The final section of UnWholly, Part 7, puts in motion the events of the following book of the Unwind series. While Miracolina’s storyline appears to conclude (growing up as a teen with her family), the other narrative arcs leave many unanswered questions. The reader learns that Starkey and some of his storks survive crash-landing in the Salton Sea, but Shusterman leaves their tale unfinished in this book. Starkey wants to create an army, which will presumably raise the stakes and develop the tension between storks, AWOLs, and the government in the future. Nelson, having captured and lost Miracolina, Lev, and Connor, vows to continue to hunt them in the next installment of the series. Nelson has both a personal and professional stake in recapturing Connor: He wants the cash for Connor’s body and to take Connor’s eyes as revenge for events in the first novel.
The reunion of Lev and Connor reminds the reader of the first book in the series as well as tantalizes the reader with clues about the next book. They realize the ADR is useless, so they want a new plan “to change the world” (392). Shusterman only includes a few preliminary details about this new plan; Lev and Connor must travel back to Ohio, to one of the locations that was important in the first novel, and visit a character from the first novel, Sonia. Like Nelson, other characters must journey to places originally left behind (and from the first novel) to further the plot and enact their version of change.
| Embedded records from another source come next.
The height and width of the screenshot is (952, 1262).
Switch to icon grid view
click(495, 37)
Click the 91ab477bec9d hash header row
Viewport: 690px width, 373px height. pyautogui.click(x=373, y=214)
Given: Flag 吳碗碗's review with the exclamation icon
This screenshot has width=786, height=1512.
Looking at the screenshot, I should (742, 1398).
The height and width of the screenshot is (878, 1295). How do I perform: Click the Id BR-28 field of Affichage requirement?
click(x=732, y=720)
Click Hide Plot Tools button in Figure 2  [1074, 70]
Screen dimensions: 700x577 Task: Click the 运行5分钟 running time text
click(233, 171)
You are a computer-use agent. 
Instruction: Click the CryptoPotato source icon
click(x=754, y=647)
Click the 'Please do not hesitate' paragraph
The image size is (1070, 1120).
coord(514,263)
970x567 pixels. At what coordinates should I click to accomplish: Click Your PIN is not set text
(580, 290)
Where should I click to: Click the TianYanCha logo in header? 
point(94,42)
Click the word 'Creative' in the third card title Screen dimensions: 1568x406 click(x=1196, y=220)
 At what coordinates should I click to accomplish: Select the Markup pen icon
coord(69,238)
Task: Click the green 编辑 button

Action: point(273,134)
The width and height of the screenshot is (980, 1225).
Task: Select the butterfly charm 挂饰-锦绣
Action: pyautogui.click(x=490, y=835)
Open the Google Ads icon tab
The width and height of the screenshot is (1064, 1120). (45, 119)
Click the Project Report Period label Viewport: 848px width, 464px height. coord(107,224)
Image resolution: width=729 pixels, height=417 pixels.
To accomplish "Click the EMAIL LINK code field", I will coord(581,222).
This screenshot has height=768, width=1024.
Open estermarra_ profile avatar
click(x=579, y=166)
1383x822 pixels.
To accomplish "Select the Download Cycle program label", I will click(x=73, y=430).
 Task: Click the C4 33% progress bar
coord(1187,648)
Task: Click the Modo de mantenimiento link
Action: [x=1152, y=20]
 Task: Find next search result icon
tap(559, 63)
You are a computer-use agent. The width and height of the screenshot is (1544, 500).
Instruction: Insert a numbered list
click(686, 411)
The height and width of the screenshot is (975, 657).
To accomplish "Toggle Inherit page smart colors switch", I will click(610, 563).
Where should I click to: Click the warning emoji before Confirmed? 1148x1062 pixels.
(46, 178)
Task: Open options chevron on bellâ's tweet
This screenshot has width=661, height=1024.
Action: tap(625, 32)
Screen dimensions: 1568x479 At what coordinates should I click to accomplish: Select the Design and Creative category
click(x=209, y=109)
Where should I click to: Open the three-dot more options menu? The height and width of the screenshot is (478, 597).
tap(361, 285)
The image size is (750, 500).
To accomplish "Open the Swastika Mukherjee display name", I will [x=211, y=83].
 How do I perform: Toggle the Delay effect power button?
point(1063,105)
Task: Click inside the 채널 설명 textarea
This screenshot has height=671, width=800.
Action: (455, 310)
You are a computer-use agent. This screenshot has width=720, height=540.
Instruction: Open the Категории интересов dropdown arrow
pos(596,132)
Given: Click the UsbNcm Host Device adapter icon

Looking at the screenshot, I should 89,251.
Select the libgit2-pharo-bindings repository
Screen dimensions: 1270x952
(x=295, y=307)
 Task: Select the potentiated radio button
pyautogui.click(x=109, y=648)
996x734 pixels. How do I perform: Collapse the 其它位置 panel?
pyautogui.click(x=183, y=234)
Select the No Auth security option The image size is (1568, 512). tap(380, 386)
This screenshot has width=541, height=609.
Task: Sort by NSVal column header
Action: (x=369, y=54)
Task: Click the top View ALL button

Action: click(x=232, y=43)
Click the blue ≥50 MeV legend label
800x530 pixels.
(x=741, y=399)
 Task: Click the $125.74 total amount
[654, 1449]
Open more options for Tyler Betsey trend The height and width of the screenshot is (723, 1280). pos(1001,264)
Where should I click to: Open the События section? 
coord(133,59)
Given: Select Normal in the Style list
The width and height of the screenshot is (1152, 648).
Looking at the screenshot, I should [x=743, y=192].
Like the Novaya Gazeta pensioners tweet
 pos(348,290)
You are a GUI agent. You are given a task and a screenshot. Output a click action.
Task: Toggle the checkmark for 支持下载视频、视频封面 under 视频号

In the final chapter, Lev and Connor are aided by an adult—a waitress in a diner named Karla—who lets them use her car to escape the cops. Karla gives the ending of the novel a positive tone, saying “change is on the way [...] It’s like a plump old peach, ripe and ready to drop” (401). This new alliance between adults and teens gives the reader a reason to follow the characters to another installment of the Unwind series. It reveals that the societal aspect of unwinding is changing. Risa’s confession and news footage allows the general public to question the morality behind unwinding. Whether the political aspect of unwinding will follow in the footsteps of the societal is something to look out for in the next installment.